### EXCERPT PROVIDED
Author: Vincent Kaminski

Source: Energy Risk                        

Categories: Energy           

Vincent Kaminski              

Proponents of peak oil should not capitulate too soon, as the days of oil – like those of horses – are numbered, writes Vincent Kaminski

The closure of The Oil Drum website after eight years – a move announced by the site's administrators in a blog post on July 3 – is a sad moment for anybody with an interest in energy.

Published by the Colorado-based Institute for the Study of Energy and Our Future, The Oil Drum was a high-quality information aggregation website and discussion forum. It had a limited involvement of trolls and propagandists, was highly professional, and very effectively managed. The bloggers on the website had a strong bias in favour of peak oil theory and the decision to discontinue it may reflect the general demoralisation of this community. That has occurred in view of an incessant onslaught by the cheerleaders of fracking, along with the growing production of natural gas and oil from shale rock formation in the US.

It seems to me that the editors capitulated, like Stephen Hawking, too early.1 Peak oil theory has multiple threads and is not a homogeneous doctrine with a central politburo deciding what the acceptable version of it is. There are, however, two obvious and indisputable points every ‘peak-oiler' would accept.

First, production flows of oil will reach a maximum limit sooner or later. A finite planet cannot support unbounded flows of any resource. What can be debated is when the peak will be reached, what the social and economic consequences will be, and how society will adjust to the inevitable. Daniel Yergin, the Pulitzer Prize-winning author and chairman of IHS Cera, the energy consulting arm of Colorado-based publishing firm IHS, observed in a widely quoted 2011 article that "there will be oil", given human ingenuity and large remaining reserves. However, it is obvious that there will only be oil up to a point.2

Second, as a society we acquire energy from fossil fuels at a growing cost in terms of the energy required. I occasionally ask students in one of my classes to imagine whether, if they were a trout, they would they prefer to dwell in fast moving streams or slow backwaters. There is no simple answer. Fast flowing water transports a lot of food, but that higher supply comes at a cost. A trout uses a lot of energy to stay afloat in a fast current. A smaller, weaker trout would wisely settle for less food, but also less effort.

### WRITTEN REQUEST 1
According to the piece on peak oil, who published The Oil Drum?

### RECORD SET

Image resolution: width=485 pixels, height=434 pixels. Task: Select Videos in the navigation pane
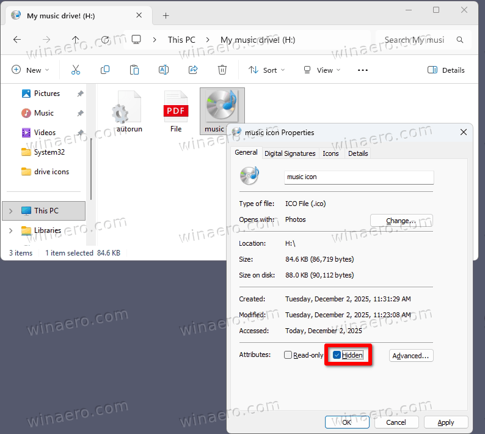pyautogui.click(x=45, y=133)
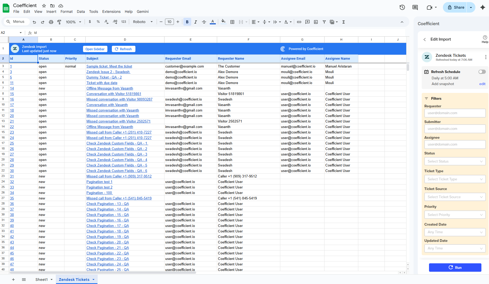Open the Extensions menu
Screen dimensions: 489x284
click(x=111, y=12)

### WRITTEN REQUEST 2
Please rewrite the records with "Videos" replaced by "Music", keeping everything else the same and omitting the pictures.

### TASK ANSWER 1
The Colorado-based Institute for the Study of Energy and Our Future.

### TASK ANSWER 2
Image resolution: width=485 pixels, height=434 pixels. Task: Select Music in the navigation pane
pyautogui.click(x=45, y=133)
Open the Extensions menu
Screen dimensions: 489x284
click(x=111, y=12)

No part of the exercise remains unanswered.